[Extracted information Boundary: Start]
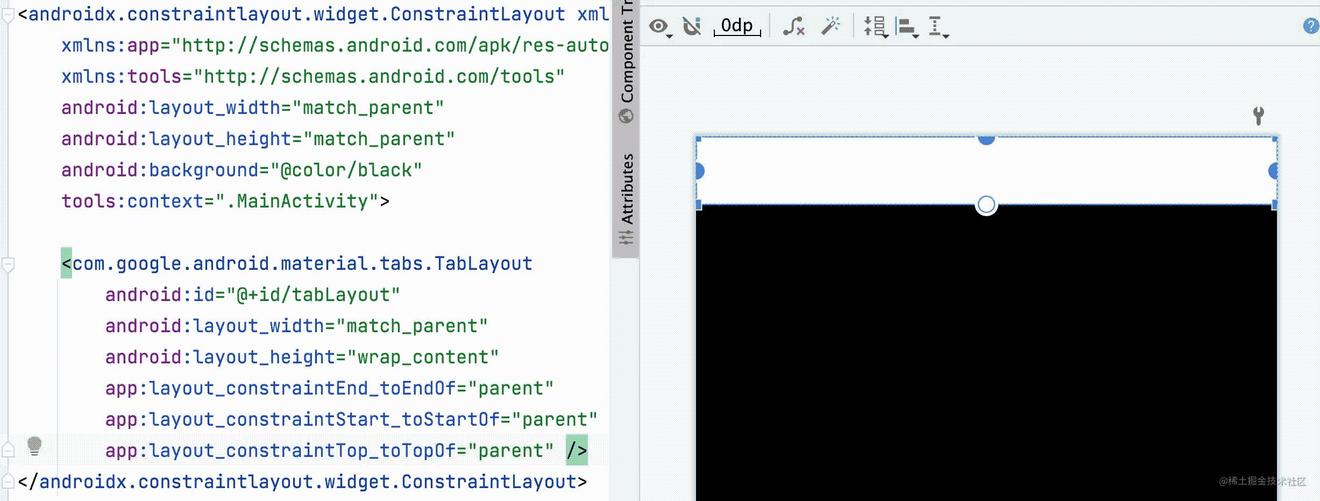The image size is (1320, 501).
Task: Click the 0dp default margins field
Action: (x=737, y=26)
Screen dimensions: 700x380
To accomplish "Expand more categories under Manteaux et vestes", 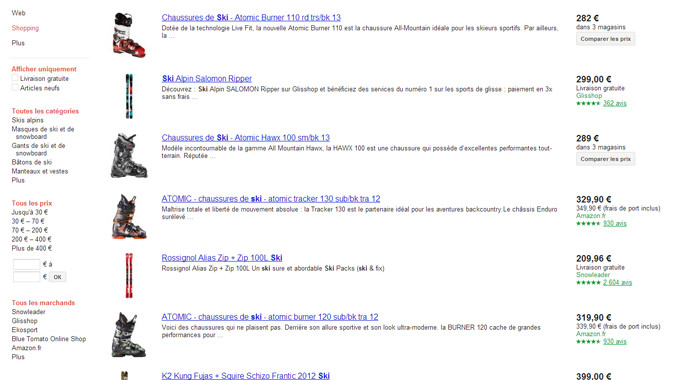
[Extracted information Boundary: End]
▶ [Try it]:
Drop the pictures, then write out only the lines running from the one containing "Screen dimensions: 700x380" through the last line above, both included, exactly.

▶ [Answer to the problem]:
Screen dimensions: 700x380
To accomplish "Expand more categories under Manteaux et vestes", 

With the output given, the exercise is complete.